Render every row below as a numbered list, omitting any blank lines.
=======
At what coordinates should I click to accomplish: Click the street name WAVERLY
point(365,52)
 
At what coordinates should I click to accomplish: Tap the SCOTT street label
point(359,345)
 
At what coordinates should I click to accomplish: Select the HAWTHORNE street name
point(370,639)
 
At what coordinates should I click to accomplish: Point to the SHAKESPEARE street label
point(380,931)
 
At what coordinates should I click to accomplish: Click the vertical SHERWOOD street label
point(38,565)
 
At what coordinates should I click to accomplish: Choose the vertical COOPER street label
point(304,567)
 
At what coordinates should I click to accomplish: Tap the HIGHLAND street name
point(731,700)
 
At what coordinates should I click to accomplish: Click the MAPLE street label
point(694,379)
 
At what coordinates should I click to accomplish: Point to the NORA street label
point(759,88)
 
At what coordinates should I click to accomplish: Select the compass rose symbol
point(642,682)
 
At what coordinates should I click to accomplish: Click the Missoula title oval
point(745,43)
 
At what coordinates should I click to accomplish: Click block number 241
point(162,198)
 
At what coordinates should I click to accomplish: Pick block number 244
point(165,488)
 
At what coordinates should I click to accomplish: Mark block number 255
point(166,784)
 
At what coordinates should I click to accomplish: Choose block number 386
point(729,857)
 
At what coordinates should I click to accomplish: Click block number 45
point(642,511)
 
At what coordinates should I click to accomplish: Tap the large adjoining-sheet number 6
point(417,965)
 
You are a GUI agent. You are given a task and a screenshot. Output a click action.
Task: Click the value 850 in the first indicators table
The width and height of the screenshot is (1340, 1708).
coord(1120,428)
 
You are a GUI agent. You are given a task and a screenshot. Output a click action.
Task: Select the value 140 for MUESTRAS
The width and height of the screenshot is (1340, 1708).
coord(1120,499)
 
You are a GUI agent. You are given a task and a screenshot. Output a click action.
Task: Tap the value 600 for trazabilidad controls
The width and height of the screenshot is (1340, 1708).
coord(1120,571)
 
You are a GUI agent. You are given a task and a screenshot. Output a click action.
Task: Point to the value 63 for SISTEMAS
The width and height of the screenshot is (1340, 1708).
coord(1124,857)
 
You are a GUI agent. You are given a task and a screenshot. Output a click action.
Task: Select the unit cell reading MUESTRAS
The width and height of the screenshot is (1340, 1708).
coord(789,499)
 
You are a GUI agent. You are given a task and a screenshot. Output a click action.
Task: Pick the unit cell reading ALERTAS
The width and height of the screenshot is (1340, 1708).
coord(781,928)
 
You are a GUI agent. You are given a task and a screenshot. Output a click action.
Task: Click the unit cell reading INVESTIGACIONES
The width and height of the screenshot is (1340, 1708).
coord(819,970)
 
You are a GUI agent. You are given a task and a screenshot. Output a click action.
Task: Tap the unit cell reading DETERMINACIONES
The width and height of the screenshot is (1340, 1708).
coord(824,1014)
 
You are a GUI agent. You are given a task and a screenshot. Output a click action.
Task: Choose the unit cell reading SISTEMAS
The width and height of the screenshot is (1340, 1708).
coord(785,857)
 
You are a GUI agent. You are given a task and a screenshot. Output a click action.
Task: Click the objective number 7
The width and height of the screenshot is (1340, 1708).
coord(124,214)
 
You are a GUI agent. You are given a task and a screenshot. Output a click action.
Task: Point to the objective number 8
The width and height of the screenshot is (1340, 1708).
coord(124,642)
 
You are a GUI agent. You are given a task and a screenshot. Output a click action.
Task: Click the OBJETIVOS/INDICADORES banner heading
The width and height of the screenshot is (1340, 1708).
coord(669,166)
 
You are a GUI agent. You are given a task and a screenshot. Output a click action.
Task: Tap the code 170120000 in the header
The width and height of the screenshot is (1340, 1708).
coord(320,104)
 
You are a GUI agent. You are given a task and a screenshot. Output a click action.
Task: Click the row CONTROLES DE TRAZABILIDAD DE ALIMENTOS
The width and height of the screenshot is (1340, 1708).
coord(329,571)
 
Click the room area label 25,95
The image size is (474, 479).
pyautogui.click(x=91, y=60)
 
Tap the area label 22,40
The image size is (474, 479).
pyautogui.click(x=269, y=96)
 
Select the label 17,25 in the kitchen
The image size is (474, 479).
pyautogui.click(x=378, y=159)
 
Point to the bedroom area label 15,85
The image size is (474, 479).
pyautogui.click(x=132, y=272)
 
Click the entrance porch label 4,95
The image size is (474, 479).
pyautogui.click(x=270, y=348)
=======
EXERCISE RESPONSE:
1. At what coordinates should I click to accomplish: Click the street name WAVERLY
2. point(365,52)
3. At what coordinates should I click to accomplish: Tap the SCOTT street label
4. point(359,345)
5. At what coordinates should I click to accomplish: Select the HAWTHORNE street name
6. point(370,639)
7. At what coordinates should I click to accomplish: Point to the SHAKESPEARE street label
8. point(380,931)
9. At what coordinates should I click to accomplish: Click the vertical SHERWOOD street label
10. point(38,565)
11. At what coordinates should I click to accomplish: Choose the vertical COOPER street label
12. point(304,567)
13. At what coordinates should I click to accomplish: Tap the HIGHLAND street name
14. point(731,700)
15. At what coordinates should I click to accomplish: Click the MAPLE street label
16. point(694,379)
17. At what coordinates should I click to accomplish: Point to the NORA street label
18. point(759,88)
19. At what coordinates should I click to accomplish: Select the compass rose symbol
20. point(642,682)
21. At what coordinates should I click to accomplish: Click the Missoula title oval
22. point(745,43)
23. At what coordinates should I click to accomplish: Click block number 241
24. point(162,198)
25. At what coordinates should I click to accomplish: Pick block number 244
26. point(165,488)
27. At what coordinates should I click to accomplish: Mark block number 255
28. point(166,784)
29. At what coordinates should I click to accomplish: Choose block number 386
30. point(729,857)
31. At what coordinates should I click to accomplish: Click block number 45
32. point(642,511)
33. At what coordinates should I click to accomplish: Tap the large adjoining-sheet number 6
34. point(417,965)
35. You are a GUI agent. You are given a task and a screenshot. Output a click action.
36. Task: Click the value 850 in the first indicators table
37. The width and height of the screenshot is (1340, 1708).
38. coord(1120,428)
39. You are a GUI agent. You are given a task and a screenshot. Output a click action.
40. Task: Select the value 140 for MUESTRAS
41. The width and height of the screenshot is (1340, 1708).
42. coord(1120,499)
43. You are a GUI agent. You are given a task and a screenshot. Output a click action.
44. Task: Tap the value 600 for trazabilidad controls
45. The width and height of the screenshot is (1340, 1708).
46. coord(1120,571)
47. You are a GUI agent. You are given a task and a screenshot. Output a click action.
48. Task: Point to the value 63 for SISTEMAS
49. The width and height of the screenshot is (1340, 1708).
50. coord(1124,857)
51. You are a GUI agent. You are given a task and a screenshot. Output a click action.
52. Task: Select the unit cell reading MUESTRAS
53. The width and height of the screenshot is (1340, 1708).
54. coord(789,499)
55. You are a GUI agent. You are given a task and a screenshot. Output a click action.
56. Task: Pick the unit cell reading ALERTAS
57. The width and height of the screenshot is (1340, 1708).
58. coord(781,928)
59. You are a GUI agent. You are given a task and a screenshot. Output a click action.
60. Task: Click the unit cell reading INVESTIGACIONES
61. The width and height of the screenshot is (1340, 1708).
62. coord(819,970)
63. You are a GUI agent. You are given a task and a screenshot. Output a click action.
64. Task: Tap the unit cell reading DETERMINACIONES
65. The width and height of the screenshot is (1340, 1708).
66. coord(824,1014)
67. You are a GUI agent. You are given a task and a screenshot. Output a click action.
68. Task: Choose the unit cell reading SISTEMAS
69. The width and height of the screenshot is (1340, 1708).
70. coord(785,857)
71. You are a GUI agent. You are given a task and a screenshot. Output a click action.
72. Task: Click the objective number 7
73. The width and height of the screenshot is (1340, 1708).
74. coord(124,214)
75. You are a GUI agent. You are given a task and a screenshot. Output a click action.
76. Task: Point to the objective number 8
77. The width and height of the screenshot is (1340, 1708).
78. coord(124,642)
79. You are a GUI agent. You are given a task and a screenshot. Output a click action.
80. Task: Click the OBJETIVOS/INDICADORES banner heading
81. The width and height of the screenshot is (1340, 1708).
82. coord(669,166)
83. You are a GUI agent. You are given a task and a screenshot. Output a click action.
84. Task: Tap the code 170120000 in the header
85. The width and height of the screenshot is (1340, 1708).
86. coord(320,104)
87. You are a GUI agent. You are given a task and a screenshot. Output a click action.
88. Task: Click the row CONTROLES DE TRAZABILIDAD DE ALIMENTOS
89. The width and height of the screenshot is (1340, 1708).
90. coord(329,571)
91. Click the room area label 25,95
92. The image size is (474, 479).
93. pyautogui.click(x=91, y=60)
94. Tap the area label 22,40
95. The image size is (474, 479).
96. pyautogui.click(x=269, y=96)
97. Select the label 17,25 in the kitchen
98. The image size is (474, 479).
99. pyautogui.click(x=378, y=159)
100. Point to the bedroom area label 15,85
101. The image size is (474, 479).
102. pyautogui.click(x=132, y=272)
103. Click the entrance porch label 4,95
104. The image size is (474, 479).
105. pyautogui.click(x=270, y=348)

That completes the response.